:: PASSAGE SHOWN ::
● ● ● ● ● ● ●
Berkay had already seen photos of me in my dress as I couldn’t resist showing him, but it was still very exciting and surreal when we were stood face to face with each other in the salon fully dressed in our wedding attire. A couple of minutes later and we were walking downstairs and through Fethiye town centre towards the car with the photographer behind us, leaving my family back at the salon.

I think my family found it quite hard to comprehend how, and why, we would spend all afternoon driving around in our wedding clothes and squashing my dress in the back of a boiling hot car. I must admit, when I first got to the car and realised how much of a struggle and how uncomfortable it would be to sit in my ridiculously tight corsetted dress squashed in the back seat, I did wonder ‘what the hell am I doing?’ but when I thought about the beautiful photos we’d get as a result, I realised it would be worth it and I certainly wasn’t disappointed!

Our photographer knew all the best places to go for photos. Berkay was driving and the photographer gave him directions. We ended up driving through Kayakoy and onto the road towards Gemiler Island. In the middle of the road high up on a cliff side, the photographer instructed Berkay to pull the car over and with a bit of help I struggled out of the car and scrambled across the dusty road and rocks to the side of the cliff. The photographer climbed up a few rocks, knelt down and snapped some photos, shouting at us what poses to do. These two photos are some of my favourites because I love how blue the sea looks in the background, it captures the true beauty of the whole Fethiye area and looks almost too perfect, like we were photoshopped in! I can 100% say we were not and actually none of these photos have been at all edited or photoshopped as we collected the CD the day after and they didn’t have time to edit them.
 
On the way to Gemiler the photographer had spotted a perfect photo opportunity in a field, so he made sure we stopped there on the way back. There’s a funny photo he captured of me and Berkay walking through these plants and me with a look of pure disgust on my face because of the amount of bees that were buzzing around my feet and all the other wildlife in the flowers that I was trying to avoid getting stung or bitten by! ‘Just sit down in the middle’ the photographer said, easier said than done with my dress on, so I settled for a half kneel-half sitting pose, but it still came out really pretty.
● ● ● ● ● ● ●
:: GIVEN ENTRIES ::
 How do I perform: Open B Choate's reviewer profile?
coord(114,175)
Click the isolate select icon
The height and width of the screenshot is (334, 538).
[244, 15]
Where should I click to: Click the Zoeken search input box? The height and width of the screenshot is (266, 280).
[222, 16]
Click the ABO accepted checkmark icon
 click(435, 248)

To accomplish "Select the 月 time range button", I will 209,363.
● ● ● ● ● ● ●
Retype the stretch of the wedding photo drive passage that begins at the words "Berkay had already" and stops after "at the salon.".

:: THE OUTPUT ::
Berkay had already seen photos of me in my dress as I couldn’t resist showing him, but it was still very exciting and surreal when we were stood face to face with each other in the salon fully dressed in our wedding attire. A couple of minutes later and we were walking downstairs and through Fethiye town centre towards the car with the photographer behind us, leaving my family back at the salon.